*EXERCISE BRIEF:* Please return the whole listing. Keep each line exactly the same.

*GIVEN RECORDS:*
= Beginning of Section =

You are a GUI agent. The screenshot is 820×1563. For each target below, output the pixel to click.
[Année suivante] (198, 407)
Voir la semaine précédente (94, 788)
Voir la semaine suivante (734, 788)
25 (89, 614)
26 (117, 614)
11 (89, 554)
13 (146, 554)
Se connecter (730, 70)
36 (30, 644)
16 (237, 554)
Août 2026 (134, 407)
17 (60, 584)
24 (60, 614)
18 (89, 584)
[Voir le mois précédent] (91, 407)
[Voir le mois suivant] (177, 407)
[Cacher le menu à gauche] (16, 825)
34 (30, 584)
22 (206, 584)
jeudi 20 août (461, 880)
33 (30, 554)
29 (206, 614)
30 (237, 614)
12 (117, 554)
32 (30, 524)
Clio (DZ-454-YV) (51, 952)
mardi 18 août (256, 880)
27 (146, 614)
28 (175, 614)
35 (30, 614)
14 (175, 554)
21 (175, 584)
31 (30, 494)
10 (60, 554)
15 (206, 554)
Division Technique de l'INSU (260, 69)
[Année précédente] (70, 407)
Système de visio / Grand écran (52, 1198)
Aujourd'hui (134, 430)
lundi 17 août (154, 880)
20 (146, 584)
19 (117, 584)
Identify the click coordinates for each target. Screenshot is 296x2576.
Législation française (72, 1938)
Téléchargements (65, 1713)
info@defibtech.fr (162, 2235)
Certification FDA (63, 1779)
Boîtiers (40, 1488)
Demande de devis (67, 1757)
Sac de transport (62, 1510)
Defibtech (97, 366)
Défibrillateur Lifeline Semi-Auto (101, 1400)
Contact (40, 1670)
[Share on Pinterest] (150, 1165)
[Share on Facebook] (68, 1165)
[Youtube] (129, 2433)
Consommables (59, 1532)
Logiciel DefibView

= End of Section =

*FINISHED TASK:*
You are a GUI agent. The screenshot is 820×1563. For each target below, output the pixel to click.
[Année suivante] (198, 407)
Voir la semaine précédente (94, 788)
Voir la semaine suivante (734, 788)
25 (89, 614)
26 (117, 614)
11 (89, 554)
13 (146, 554)
Se connecter (730, 70)
36 (30, 644)
16 (237, 554)
Août 2026 (134, 407)
17 (60, 584)
24 (60, 614)
18 (89, 584)
[Voir le mois précédent] (91, 407)
[Voir le mois suivant] (177, 407)
[Cacher le menu à gauche] (16, 825)
34 (30, 584)
22 (206, 584)
jeudi 20 août (461, 880)
33 (30, 554)
29 (206, 614)
30 (237, 614)
12 (117, 554)
32 (30, 524)
Clio (DZ-454-YV) (51, 952)
mardi 18 août (256, 880)
27 (146, 614)
28 (175, 614)
35 (30, 614)
14 (175, 554)
21 (175, 584)
31 (30, 494)
10 (60, 554)
15 (206, 554)
Division Technique de l'INSU (260, 69)
[Année précédente] (70, 407)
Système de visio / Grand écran (52, 1198)
Aujourd'hui (134, 430)
lundi 17 août (154, 880)
20 (146, 584)
19 (117, 584)
Identify the click coordinates for each target. Screenshot is 296x2576.
Législation française (72, 1938)
Téléchargements (65, 1713)
info@defibtech.fr (162, 2235)
Certification FDA (63, 1779)
Boîtiers (40, 1488)
Demande de devis (67, 1757)
Sac de transport (62, 1510)
Defibtech (97, 366)
Défibrillateur Lifeline Semi-Auto (101, 1400)
Contact (40, 1670)
[Share on Pinterest] (150, 1165)
[Share on Facebook] (68, 1165)
[Youtube] (129, 2433)
Consommables (59, 1532)
Logiciel DefibView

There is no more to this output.